Making a fortune by helping people dig up whatever information they seek comes with its share of fortunes. And, pitfalls.
Regulators hound winners of the game on every conceivable reason, marginalised rivals break into unmitigated slander, arcane rules and regulations are reincarnated or redrawn to highlight every omission and commission, or elaborate baiting games begin inside solicitor firms eager to cash in on penal action. That's the way it should be: though oftentimes, the wheels of justice grind slowly, but surely in favour of the defendant. Sadly, a record fine of $2.7 billion levied late last month by the European Union (EU) on search engine giant Google doesn't look like an exception to the rule.
A path-breaking company which has spared no pains to cover its bases in the SMAC space (social media, analytics and cloud), and broken new ground in sunrise domains like largescale data mining, artificial intelligence and automotive electronics deserves more than a passing look. Google's shareholders have paid close attention and preferred to stay invested, while the company's rock-bottom attrition rates – at close to zero -- match the best in the business.
EU anti-trust officials fined the search giant for what it claimed was unfairly favouring some of its own services in ads thrown up by its search results, over that of its rivals.
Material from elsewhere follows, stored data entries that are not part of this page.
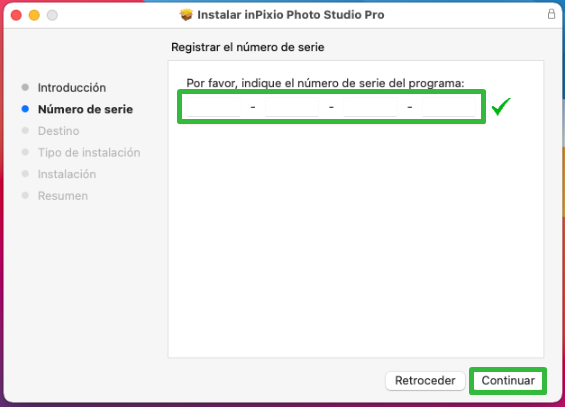Viewport: 565px width, 407px height.
Task: Click the Resumen step bullet
Action: click(x=25, y=195)
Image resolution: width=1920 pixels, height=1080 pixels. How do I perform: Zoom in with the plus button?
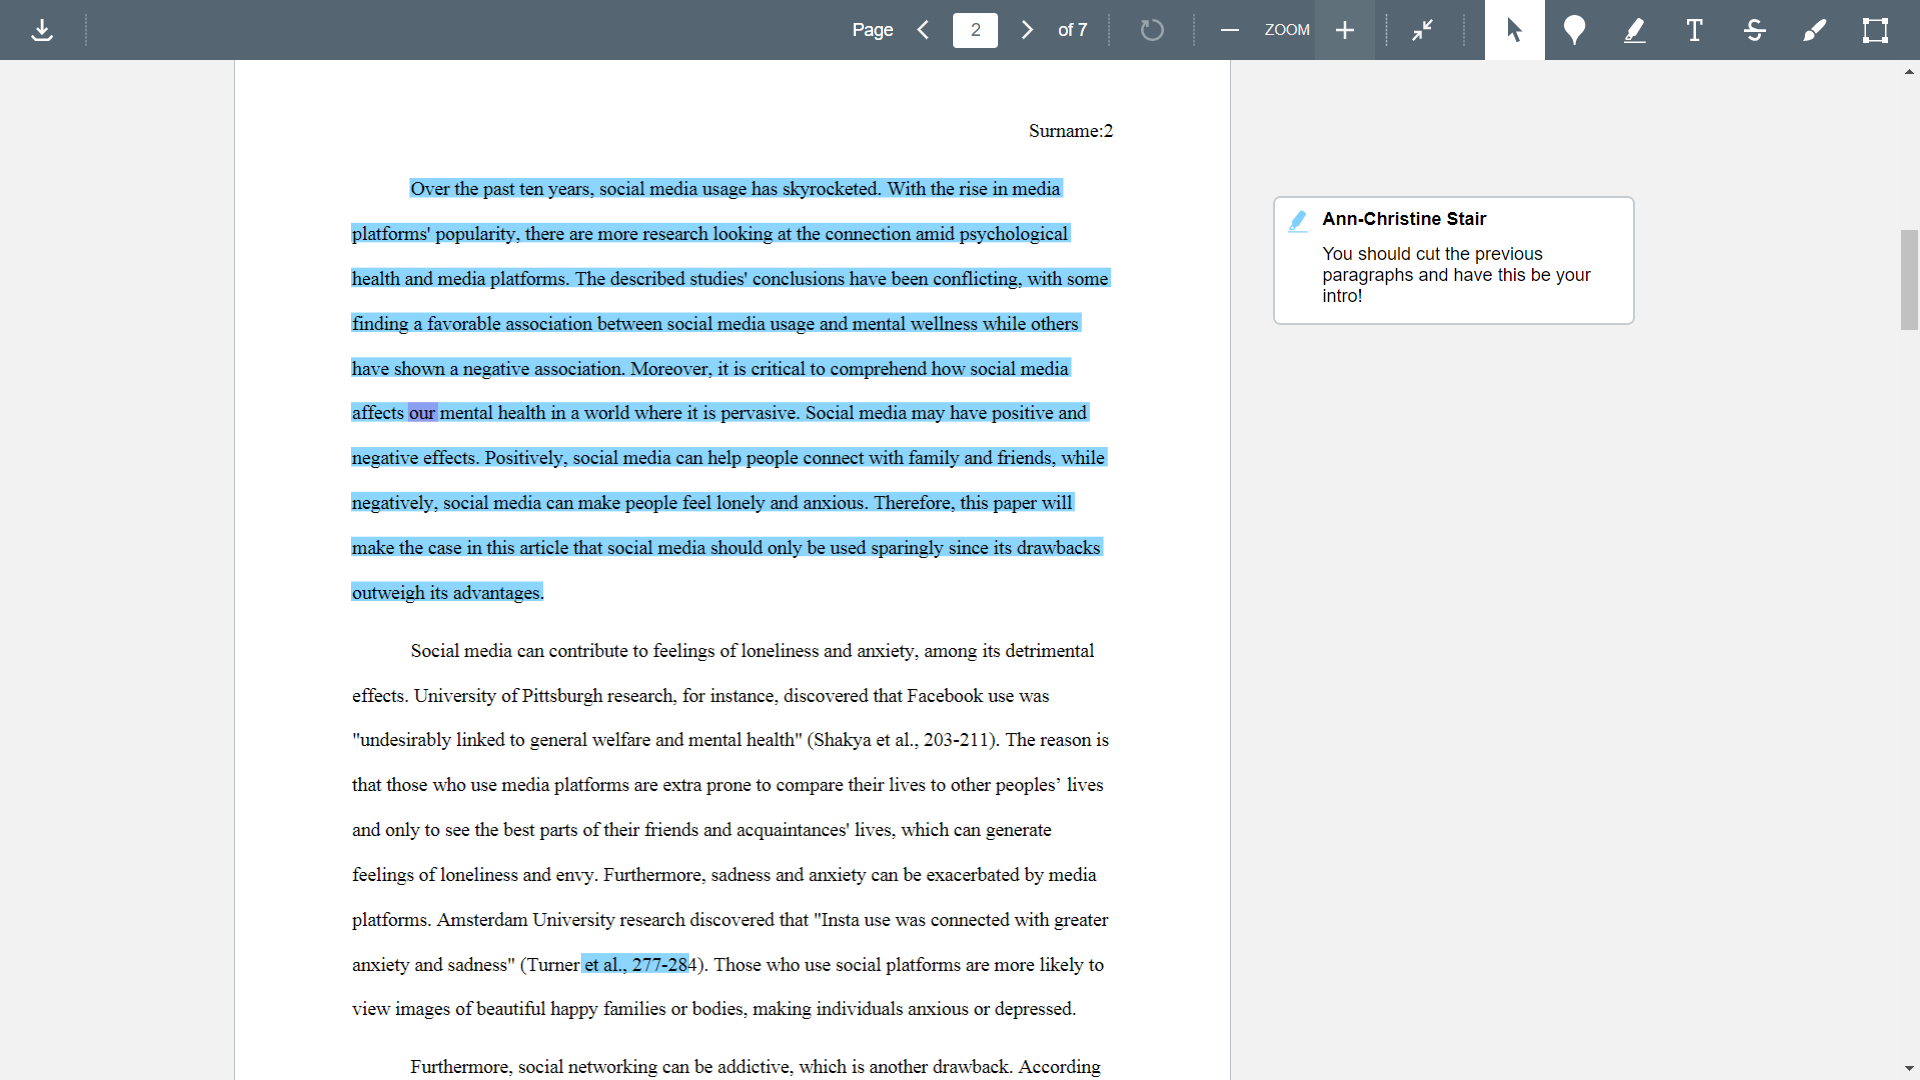[1345, 30]

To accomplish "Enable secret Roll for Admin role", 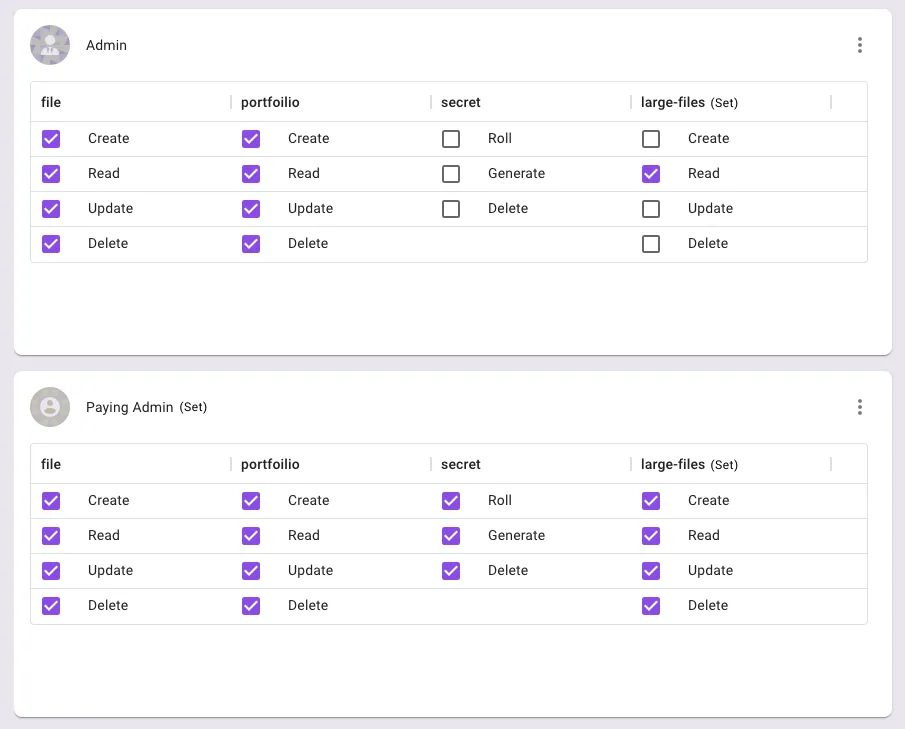I will [451, 139].
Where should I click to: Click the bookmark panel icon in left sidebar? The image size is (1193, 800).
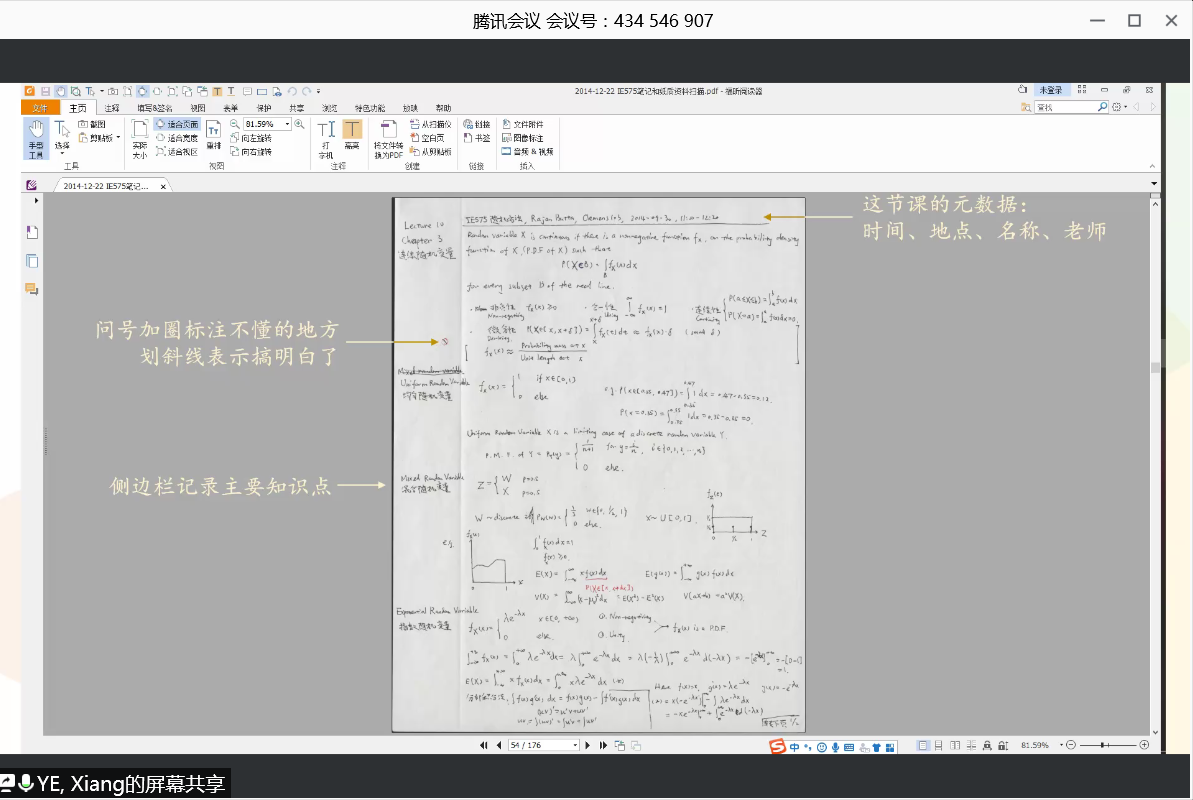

The fine will not be a scratch on Google's offshore cash pile of $42.9 billion or its European revenues of over 22 billion Euros, which could have provoked a regulatory move of this kind, but did the regulators really have a case to make?
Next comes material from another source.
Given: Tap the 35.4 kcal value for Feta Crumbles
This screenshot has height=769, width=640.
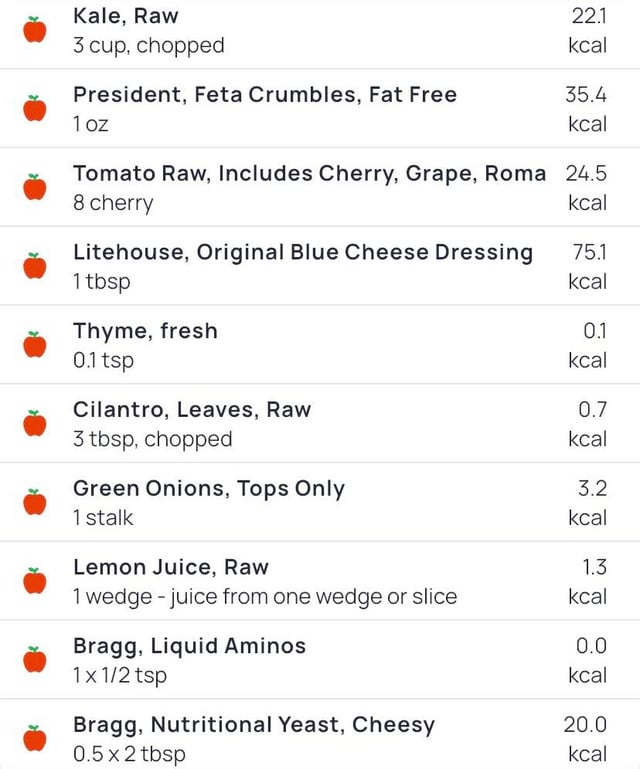Looking at the screenshot, I should (587, 108).
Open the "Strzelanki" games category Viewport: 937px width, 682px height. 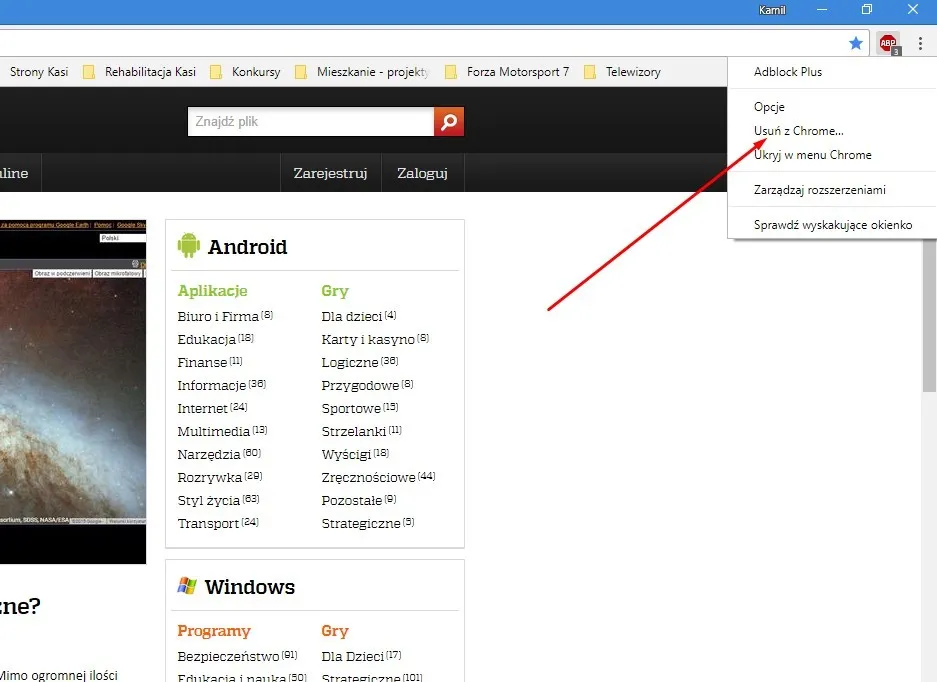pyautogui.click(x=356, y=431)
For, EU Competition Commissioner Margrethe Vestager's charge that Google's abuse of its monopoly in online search to push its own services via ad placements inside search results, would apply to any market where a company with a bulk of the consumer mindshare is allowed to push select services and products with immunity. Think Carlos Slim Helu and Telmex.
The old normal
According to the commission, Google's price comparison service Google Shopping (earlier, Froogle) had systematically favoured Google's own comparison-shopping results by giving them prominent placement at the top of its generic search results and demoting links for rival offerings to pages further down, where users hardly venture. Denying business to rivals by shielding customers from their offerings deserved exemplary punishment, said Vestager, and her EU compatriots nodded in unison.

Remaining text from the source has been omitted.